Comentando su última obra, "Las historias de España", José Álvarez Junco señala que "para un historiador, haber visto cómo se pasaba del arado a un ordenador es todo un regalo". La frase resume a la perfección el proceso de cambio y evolución de este país en la segunda mitad del siglo pasado.

A pesar de esta certeza, no estoy tan seguro de que este cambio haya supuesto, en igual medida, una transformación en la mentalidad de sus habitantes: el salto histórico producido en el último tercio del siglo XX no ha tenido su correlato en las jóvenes generaciones, en esos niños y niñas que hoy pueblan nuestras escuelas.

Cuando miramos a nuestro alrededor y observamos los intereses, los comportamientos, los valores de quienes están llamados a encauzar el futuro, las dudas emergen por todos lados. "Crece el desierto", dijo en su día Nietzsche, ejerciendo no solo de crítico de su coyuntura histórica, sino también de visionario del porvenir. En cierto modo, el desierto se extiende ante nosotros. La tierra yerma, baldía, erosionada por tanto ciego culto al individualismo, se ha expandido en nuestras conciencias y en la sociedad.

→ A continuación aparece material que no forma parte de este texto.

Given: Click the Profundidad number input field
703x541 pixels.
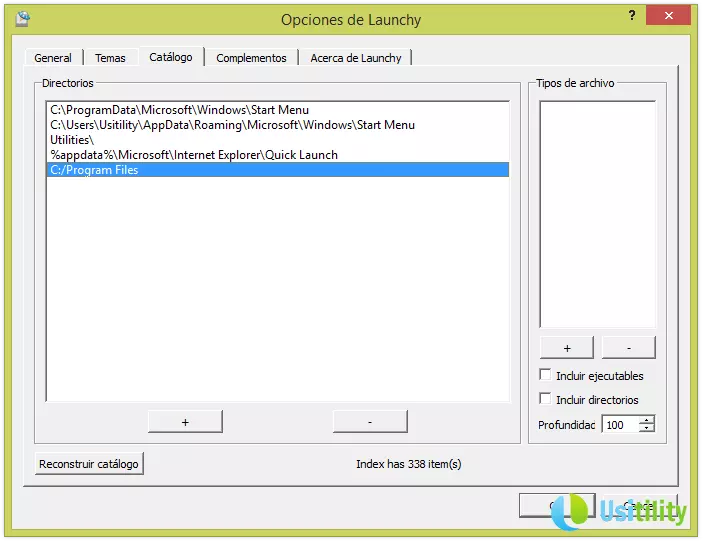Looking at the screenshot, I should tap(618, 425).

Y no se trata de hacer un discurso catastrofista, de cerrar puertas y ventanas ante la imposibilidad de cualquier intento de purificación. No, todo lo contrario. Se trata de entender y de asumir que la realidad en la estamos inmersos, que nuestra capacidad de relacionarnos con el entorno, de establecer normas y códigos, en definitiva, de sobreponernos a la naturaleza de la que formamos parte, no es más que el resultado de la cultura. Porque es ella, como indica Carlos París, "la que, una vez creada, nos penetra y reobra sobre nosotros. La degradación ética, hoy, inunda toda nuestra cultura, tal como es configurada por los grandes poderes que rigen el mundo, desde su tecnología hasta su creación artística".

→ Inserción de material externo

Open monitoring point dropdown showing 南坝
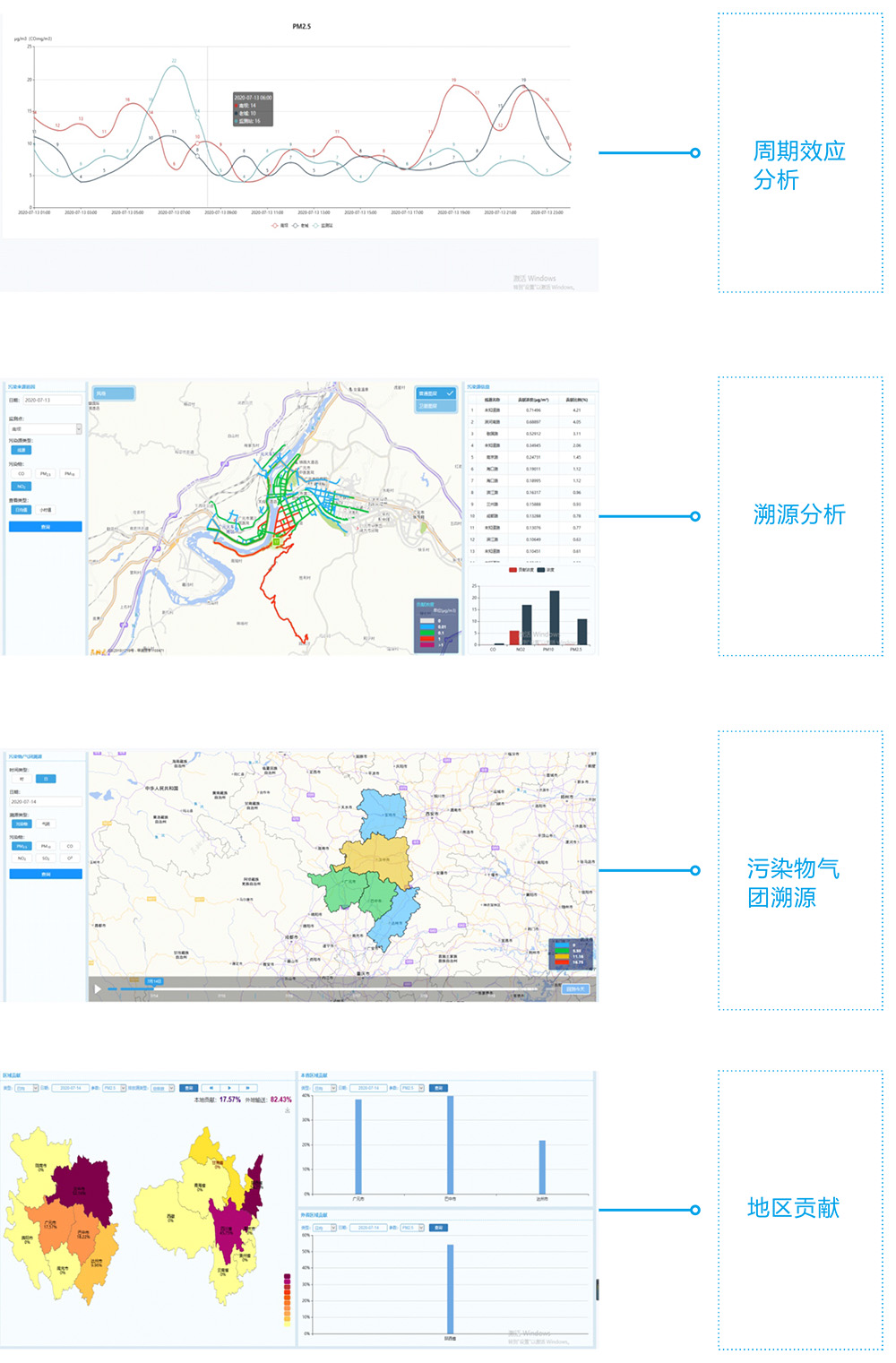The width and height of the screenshot is (896, 1363). (x=46, y=429)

Digo todo esto porque sigo creyendo, cada vez más y de forma utópica, en la importancia de la educación como elemento hacedor de una nueva cultura y, en esa medida, como medio para transformar la realidad que nos aprisiona. Lo más desdeñable de la nueva ley educativa, entre sus muchos nocivos elementos, es el deseo de eliminar o de reducir a la insignificancia a las Humanidades, en especial a la Filosofía. Si eliminamos la capacidad de admiración, origen de la Filosofía según Aristóteles, la facultad de pensar, de cuestionarnos, de mirar y aprender de los otros, de contemplar el mundo… ¿qué nos queda? Y si perverso es concebir la educación como el motor que promueve la competitividad de la economía, como dice el preámbulo de la LOMCE, aún más dañino es el deseo premeditado de aniquilar todo cuanto suponga, caso de las Humanidades, una reflexión sobre la necesidad de transformar la realidad, o el ansia por destruir materias, como la Filosofía, que son, ante todo y en opinión de Martha Nussbaum, "artes comprometidas, cuyo fin es luchar contra la desdicha humana". Una ley que nos priva de la posibilidad de pensar es un retorno a los tiempos del arado.